>> BEGIN SOURCE RECORDS
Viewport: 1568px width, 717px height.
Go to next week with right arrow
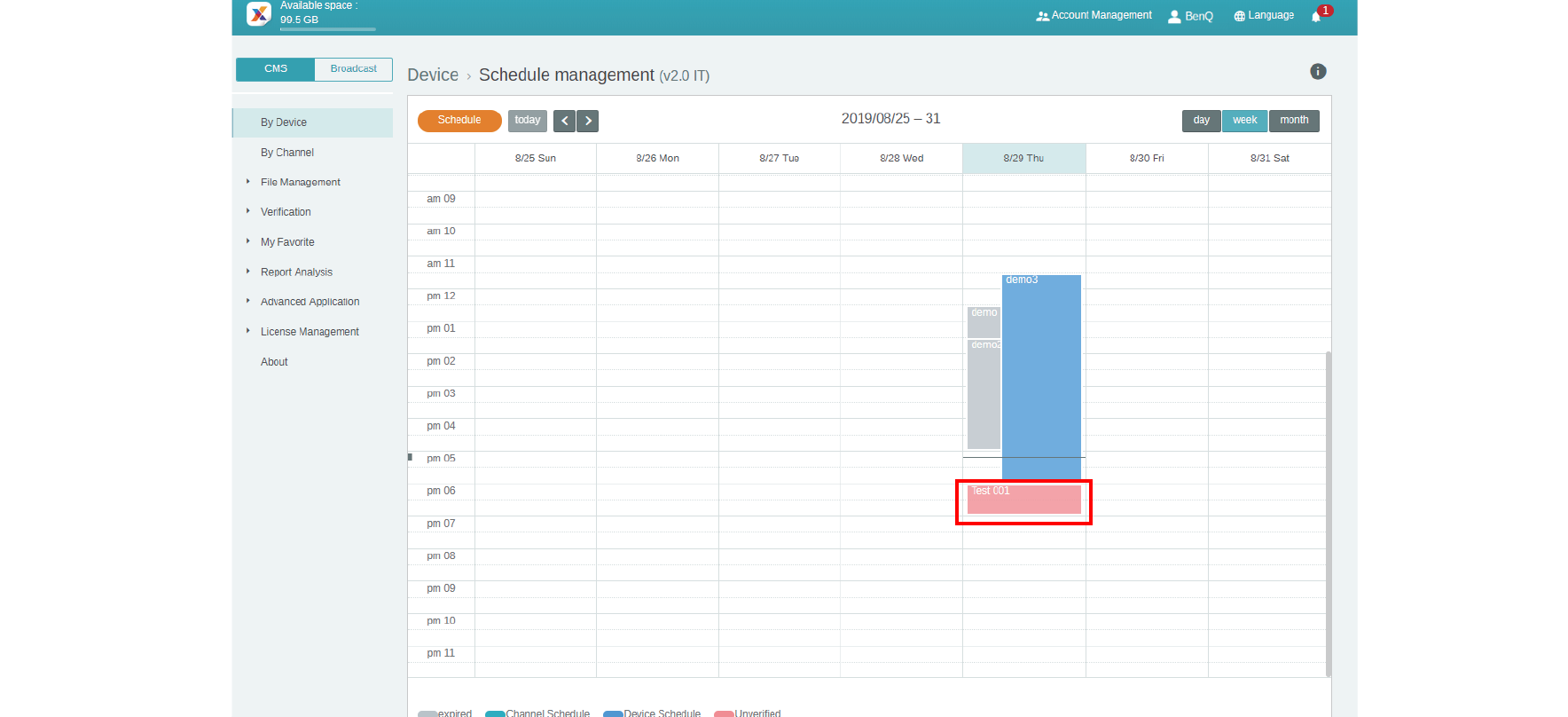pos(588,121)
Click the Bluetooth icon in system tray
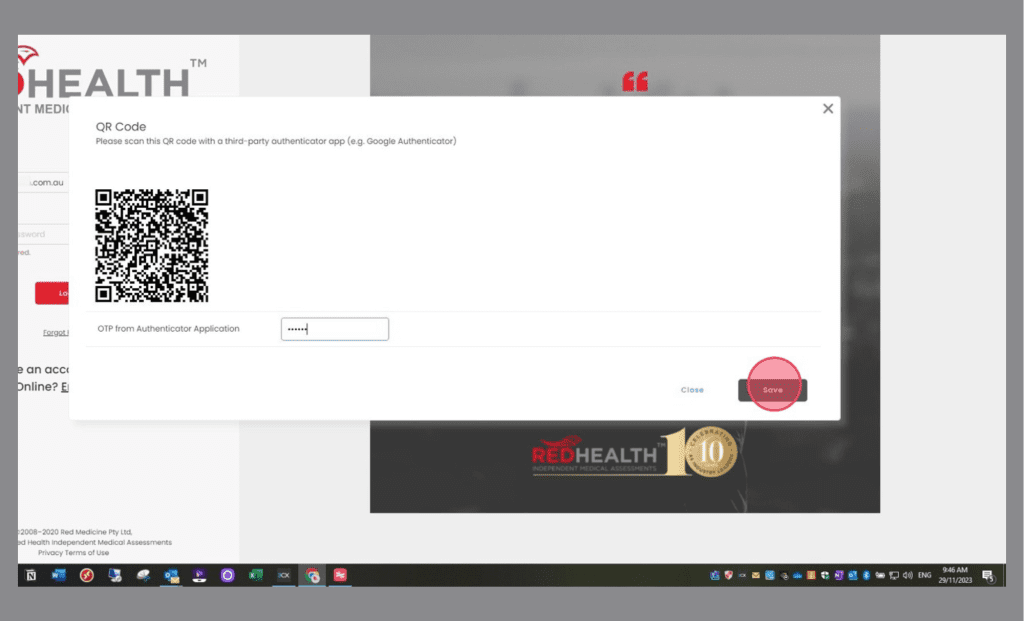The width and height of the screenshot is (1024, 621). (866, 576)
>> END SOURCE RECORDS
| DIRECTION |
Rewrite the lines above as a two-column CSV with the headers command and result, one row for each line that says what to do, holding its text and its answer, each in one quoted field with line breaks turned into spaces. Leave the pictures out.

| CORRECT RESULT |
command,result
"Viewport: 1568px width, 717px height. Go to next week with right arrow","pos(588,121)"
"Click the Bluetooth icon in system tray","The width and height of the screenshot is (1024, 621). (866, 576)"